◆ **WHAT NEEDS TO BE DONE**
Within this material, find every line where the string "Cafe" appears, and copy it out.

◆ **SUPPLIED RECORDS**
◆ ◆ ◆
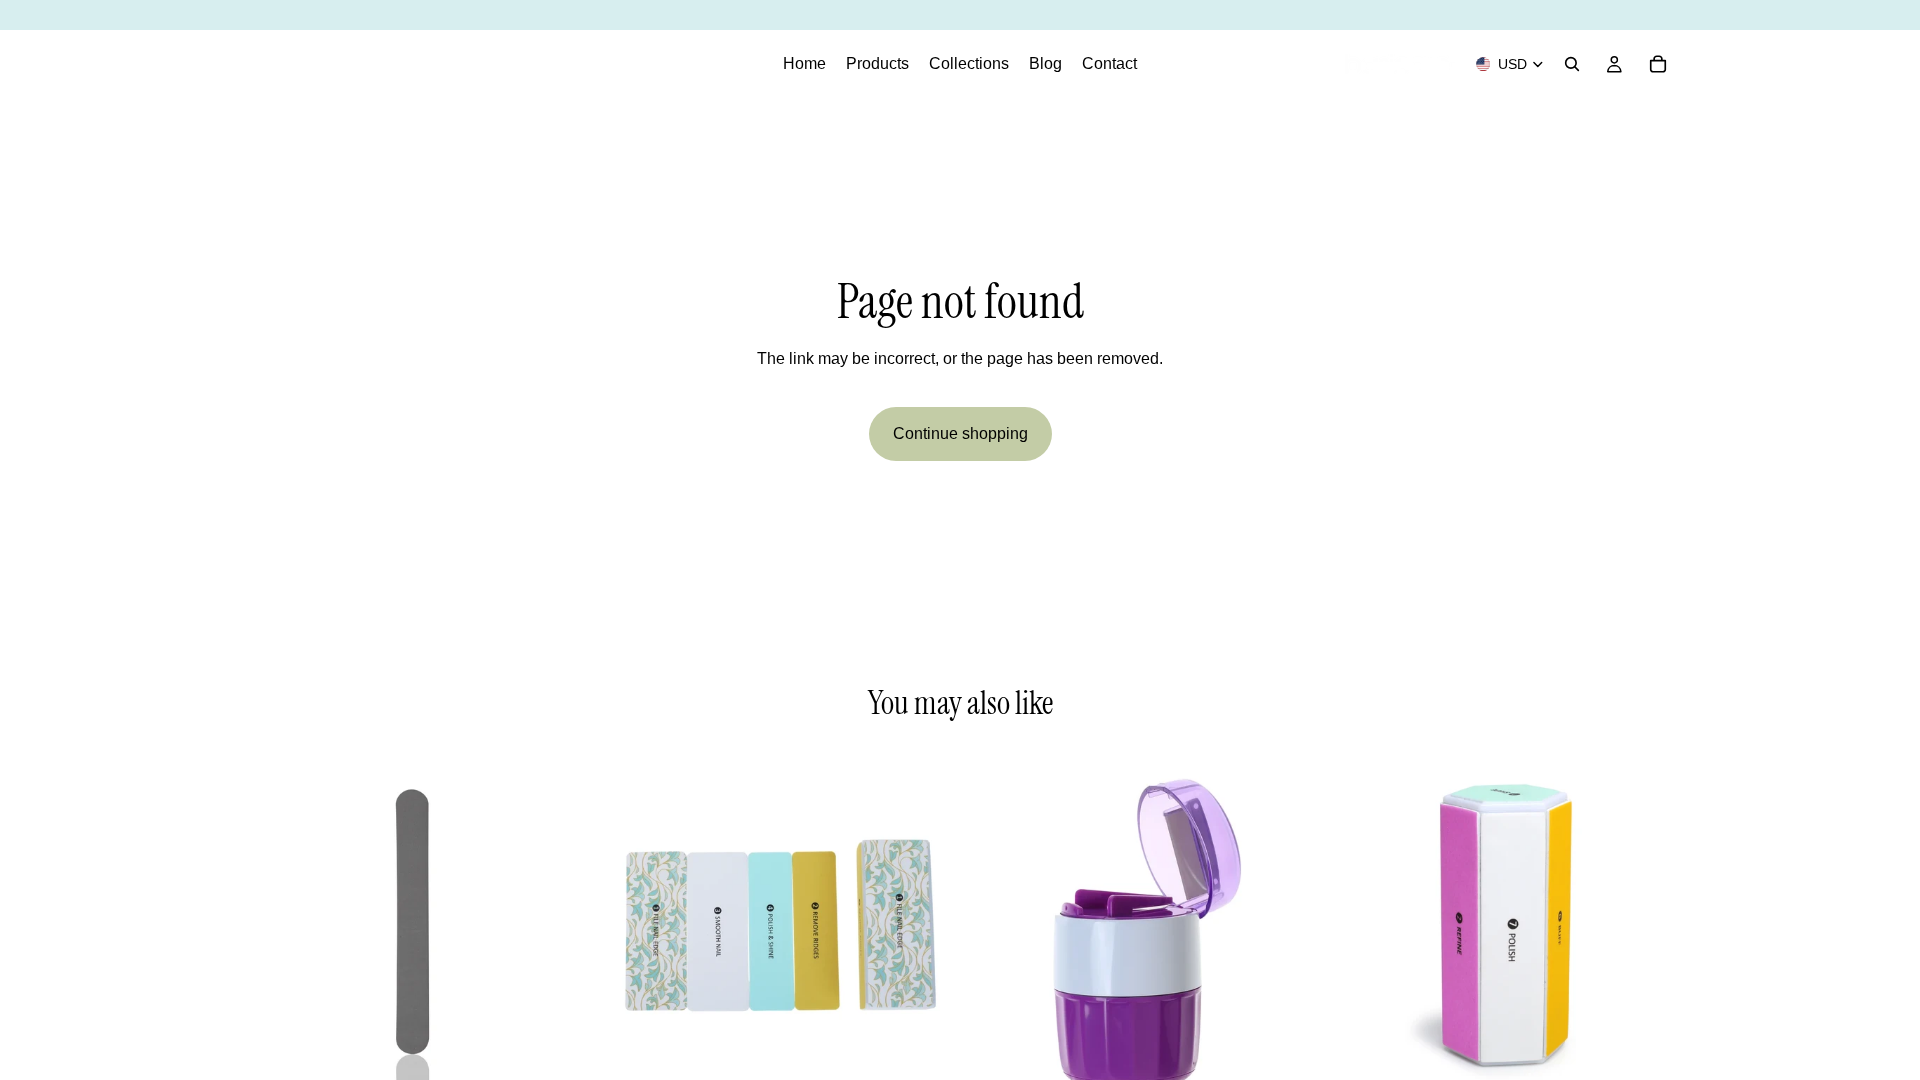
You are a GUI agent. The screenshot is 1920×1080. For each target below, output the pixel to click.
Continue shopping (960, 433)
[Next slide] (561, 925)
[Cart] (1658, 64)
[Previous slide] (270, 925)
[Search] (1572, 64)
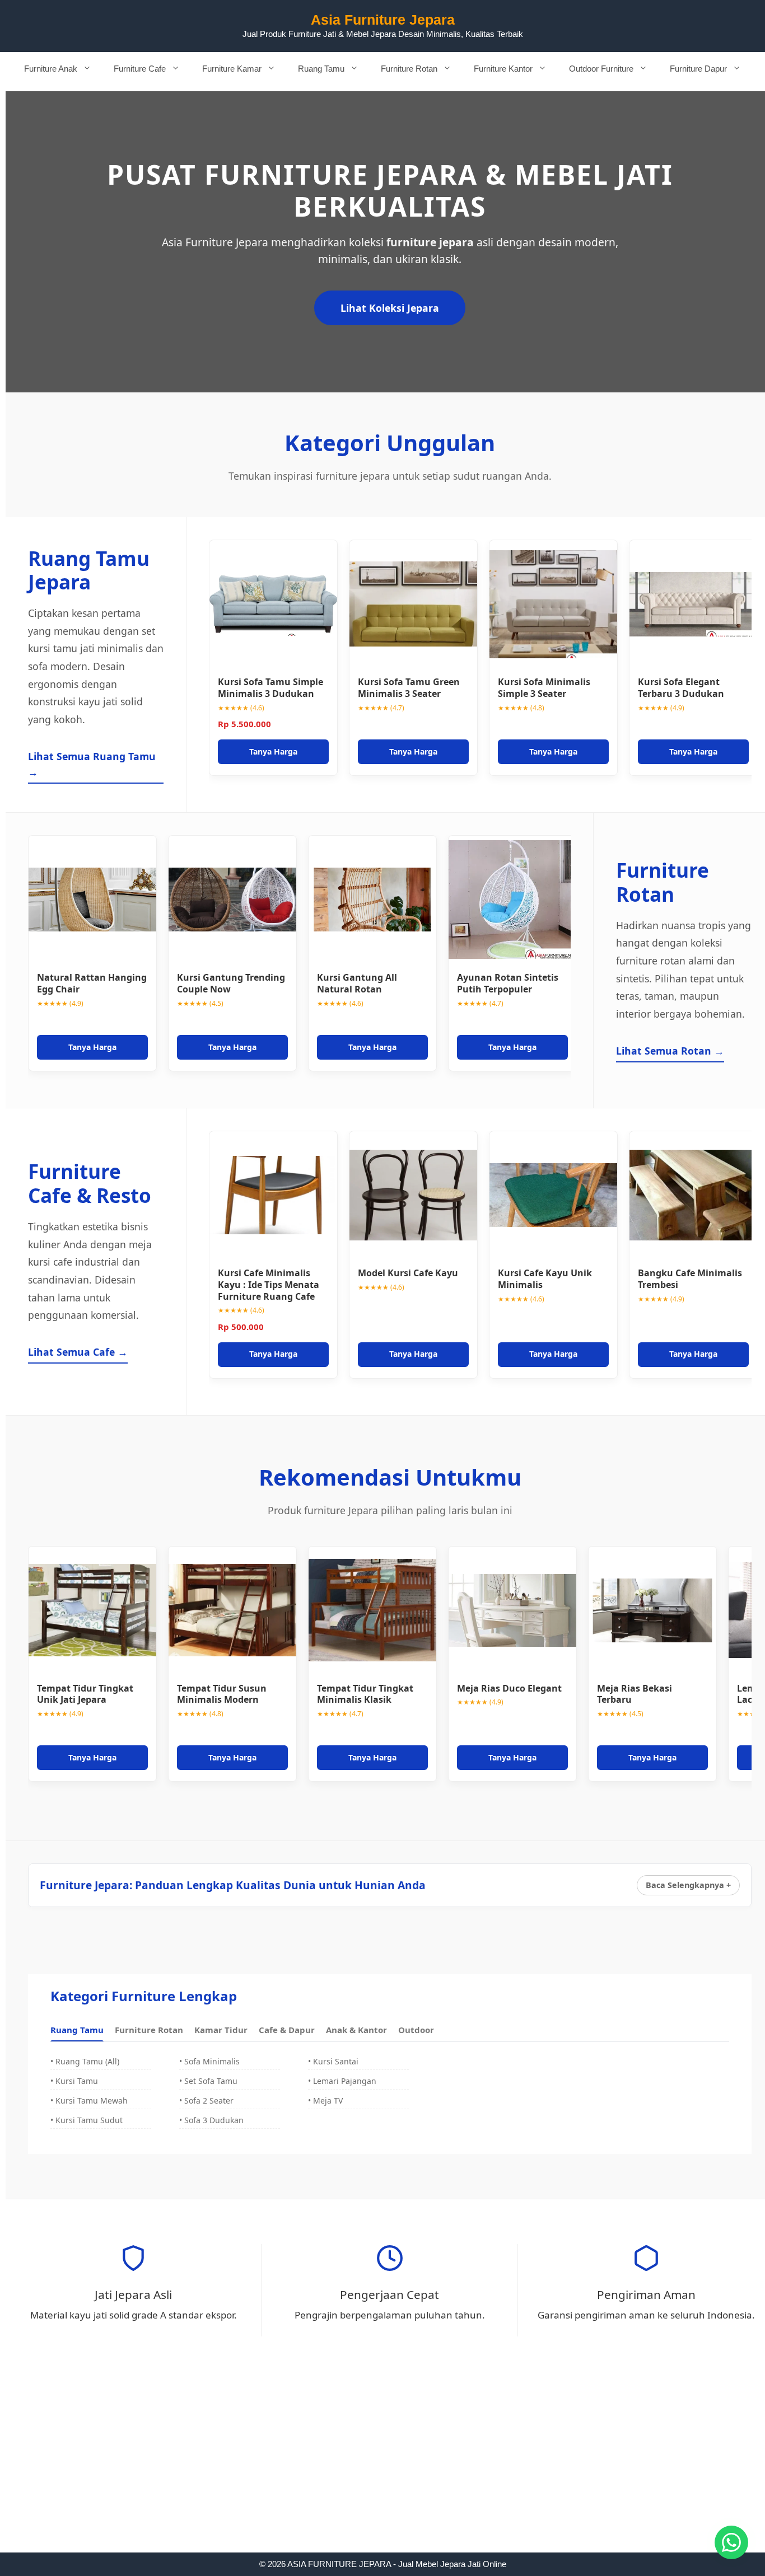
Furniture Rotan (409, 68)
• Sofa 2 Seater (206, 2100)
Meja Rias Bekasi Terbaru (634, 1694)
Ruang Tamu (321, 68)
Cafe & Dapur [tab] (287, 2029)
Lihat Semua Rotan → (670, 1050)
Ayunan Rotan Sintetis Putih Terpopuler (507, 983)
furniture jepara (430, 242)
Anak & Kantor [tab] (356, 2029)
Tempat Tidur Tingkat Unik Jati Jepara (85, 1694)
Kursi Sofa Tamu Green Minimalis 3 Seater (409, 688)
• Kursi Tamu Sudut (86, 2120)
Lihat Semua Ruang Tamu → (92, 764)
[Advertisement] (382, 2469)
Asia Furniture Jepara (383, 19)
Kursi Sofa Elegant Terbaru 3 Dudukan (681, 688)
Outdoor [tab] (416, 2029)
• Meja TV (325, 2100)
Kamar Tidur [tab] (221, 2029)
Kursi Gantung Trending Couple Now (231, 983)
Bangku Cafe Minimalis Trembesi (690, 1279)
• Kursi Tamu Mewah (89, 2100)
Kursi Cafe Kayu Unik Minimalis (545, 1279)
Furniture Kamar (232, 68)
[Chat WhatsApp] (731, 2542)
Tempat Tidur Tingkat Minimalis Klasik (365, 1694)
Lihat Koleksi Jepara (389, 308)
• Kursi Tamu (74, 2081)
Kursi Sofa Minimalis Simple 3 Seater (544, 688)
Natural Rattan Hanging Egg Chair (92, 983)
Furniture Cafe (140, 68)
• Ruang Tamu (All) (84, 2061)
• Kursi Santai (333, 2061)
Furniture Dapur (698, 68)
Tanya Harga (273, 751)
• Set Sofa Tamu (208, 2081)
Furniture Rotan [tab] (149, 2029)
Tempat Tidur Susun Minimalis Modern (222, 1694)
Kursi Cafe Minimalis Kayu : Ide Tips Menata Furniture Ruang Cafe (268, 1285)
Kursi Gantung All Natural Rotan (357, 983)
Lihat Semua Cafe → (78, 1352)
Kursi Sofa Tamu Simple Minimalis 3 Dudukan (270, 688)
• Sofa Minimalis (209, 2061)
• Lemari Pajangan (342, 2081)
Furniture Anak (50, 68)
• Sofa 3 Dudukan (211, 2120)
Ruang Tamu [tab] (77, 2029)
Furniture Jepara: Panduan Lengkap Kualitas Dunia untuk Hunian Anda (233, 1885)
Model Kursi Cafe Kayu (408, 1273)
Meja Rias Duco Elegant (509, 1688)
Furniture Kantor (503, 68)
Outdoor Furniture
◆ ◆ ◆
◆ **REPLY**
Cafe & Dapur [tab] (287, 2029)
Bangku Cafe Minimalis Trembesi (690, 1279)
Kursi Cafe Kayu Unik Minimalis (545, 1279)
Furniture Cafe (140, 68)
Kursi Cafe Minimalis Kayu : Ide Tips Menata Furniture Ruang Cafe (268, 1285)
Lihat Semua Cafe → (78, 1352)
Model Kursi Cafe Kayu (408, 1273)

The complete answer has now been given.